_Data to process_:
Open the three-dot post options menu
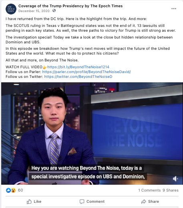click(174, 9)
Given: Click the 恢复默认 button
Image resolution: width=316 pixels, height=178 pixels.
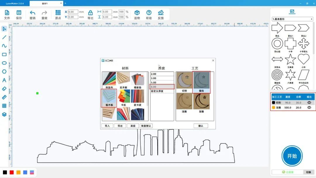Looking at the screenshot, I should coord(146,126).
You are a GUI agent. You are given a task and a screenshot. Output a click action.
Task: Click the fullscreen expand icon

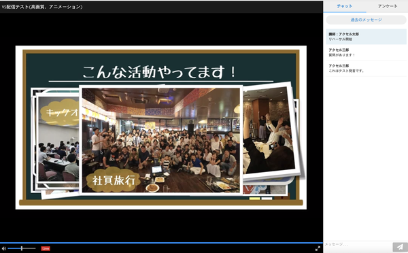[318, 248]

_Prompt_:
Please retype all of the material above word for word, leaving out the pictures.

_Problem solution_:
Open the three-dot post options menu
click(174, 9)
Given: Click the 恢复默认 button
Image resolution: width=316 pixels, height=178 pixels.
Looking at the screenshot, I should coord(146,126).
You are a GUI agent. You are given a task and a screenshot. Output a click action.
Task: Click the fullscreen expand icon

[318, 248]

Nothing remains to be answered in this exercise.